» **Action item**:
Omit the images, then repeat the listing exactly.

» **Source material**:
────────────────────

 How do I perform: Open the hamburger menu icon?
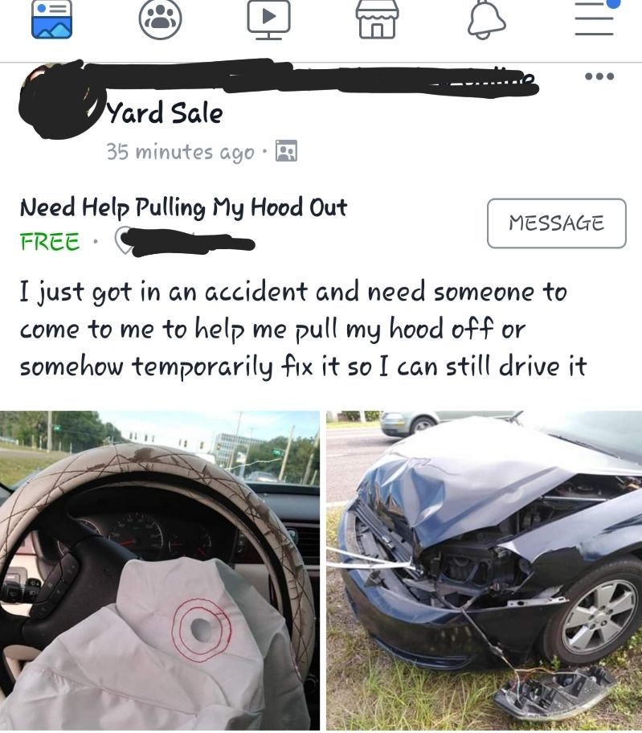pos(595,18)
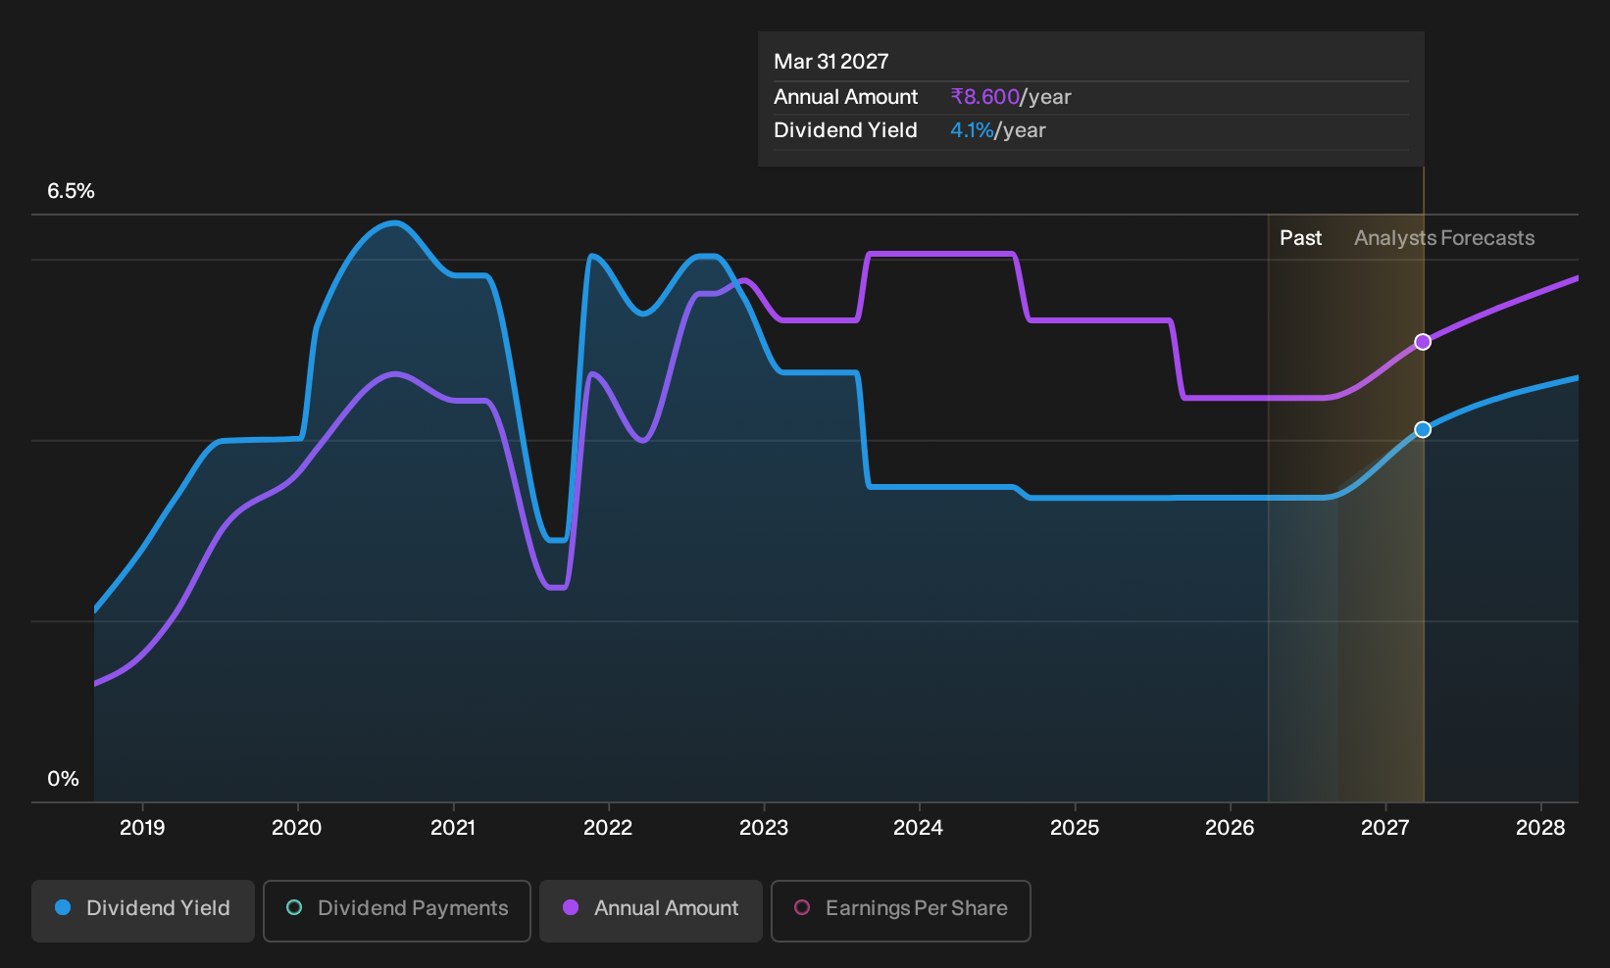Click the teal Dividend Payments circle icon

pos(294,907)
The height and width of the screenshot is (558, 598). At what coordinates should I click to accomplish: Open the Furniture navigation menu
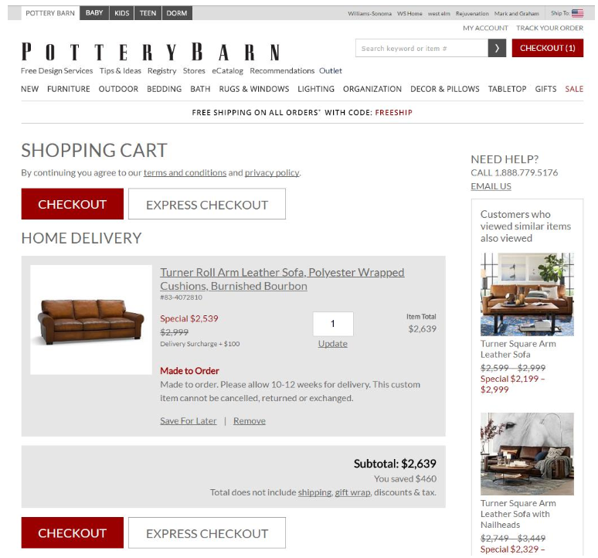coord(69,89)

────────────────────

» **Finished exercise**:
 How do I perform: Open the hamburger menu icon?
pos(595,18)
Click the teal Dividend Payments circle icon

pos(294,907)
The height and width of the screenshot is (558, 598). At what coordinates should I click to accomplish: Open the Furniture navigation menu
coord(69,89)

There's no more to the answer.